Business like life relies on relationships. This credit practice is very bad for relationships and karma. And it will likely lead to more failures of small firms which are so critical for our economy.

The Wall Street Journal had an article called “AT&T to Keep Time Warner’s Culture.” This refers to the proposed acquisition of the media firm by the  telecommunications firm. The deal is currently being challenged by the Justice Department. The article goes on to quote the CEO of AT&T saying he is “not a media tycoon” and he does not want to “screw it (Time Warner’s culture) up” by bringing them “a telephone company culture”.

Then the Journal had an interview with Amazon’s second in command, Jeff Wilke. In talking about their recent acquisition of Whole Foods, he said that Amazon “works hard to respect cultures that have been successful,” but that perhaps they can “help” Whole Foods with “resources, ideas and maybe IT services that Amazon has.”

This all sounds very smart and maybe even noble, but sadly, it will probably not play out this way for one or both companies. The larger, acquiring firm almost always screws up the leadership and culture of the smaller firm they spent a lot of money to buy. AT&T has offered $85 billion for Time Warner; Whole Foods cost Amazon $14 billion.

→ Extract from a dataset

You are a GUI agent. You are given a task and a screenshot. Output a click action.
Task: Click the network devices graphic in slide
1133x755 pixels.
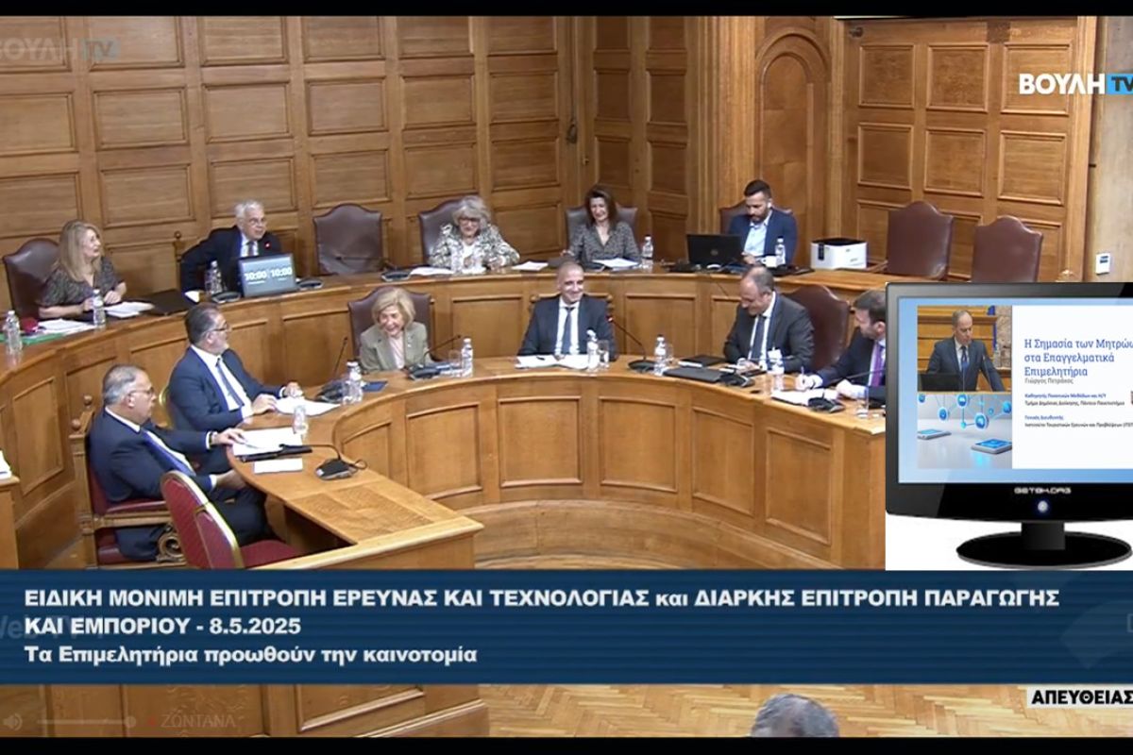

In most acquisitions, within three years two-thirds of the senior management of the acquired firm are gone. The Chairmen/CEOs go first, sometimes immediately with a huge payout for their stock and retention bonus (often equal to three years total pay.)   Sometimes they hang around a couple years to collect an additional bonus. But Chairmen/CEOs go fast followed by their key reports. With these people goes some of the knowledge and value that the acquiring firm paid for. And after the senior leaders are gone, the culture of the company starts to fade away as well. Leadership and Culture are, after all, the flip side of each other.

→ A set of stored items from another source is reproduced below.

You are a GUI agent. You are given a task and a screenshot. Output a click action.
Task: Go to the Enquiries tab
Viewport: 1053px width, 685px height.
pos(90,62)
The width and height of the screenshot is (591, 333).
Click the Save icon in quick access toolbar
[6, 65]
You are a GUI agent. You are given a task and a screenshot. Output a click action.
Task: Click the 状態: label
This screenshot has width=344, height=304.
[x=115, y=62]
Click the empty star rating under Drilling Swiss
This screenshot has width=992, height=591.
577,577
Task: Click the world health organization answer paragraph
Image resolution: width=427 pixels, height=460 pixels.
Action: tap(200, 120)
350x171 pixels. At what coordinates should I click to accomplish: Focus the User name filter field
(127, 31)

Why do smart companies willingly or sometimes subconsciously change the successful culture and leadership of the firms they spend a fortune to buy?

First, the acquiring firm, by definition, is the winner in the deal. Thus, they believe that their systems, procedures, people and business strategies are far superior to the firm they just acquired. When the accounting firm PricewaterhouseCoopers took over the legendary consulting firm Booz, the PWC people felt they were in charge, regardless of the rich 100 year history of Booz.

Second, the acquiring firms have lots of staff that are dying to “help” the firm they just took over. From Information Technology to accounting to Human Resources to legal, etc. etc., there are plenty of people who just want to “help.” The building material firm, USG Corporation, acquired my old Donn Corporation which was one tenth its size. USG setup 24 committees to “help” integrate Donn into USG. Donn was a loosely structured, oral culture company with few charts and procedures. USG was much the opposite. A few years later only three of the top dozen Donn leaders remained.

Third, strategies and circumstances change rapidly in business. An old friend said that large firms can change core businesses and strategies faster than people change their underwear. Honeywell just announced that they will spin off two large business groups with $7 billion of sales, so that they can focus more on their core businesses, the remaining $30 billion. Ironically, the original Honeywell business, thermostats, will be spun off with a number of businesses that were acquired in more recent years.

In closing, having been both an acquirer and one who was acquired, I would like to wish the Time Warner and Whole Foods leaders and their culture the best of luck! Things will never really be the same. It will help if you keep in mind that your firm sold and those other guys bought. There are winners and losers in deals just like in everything.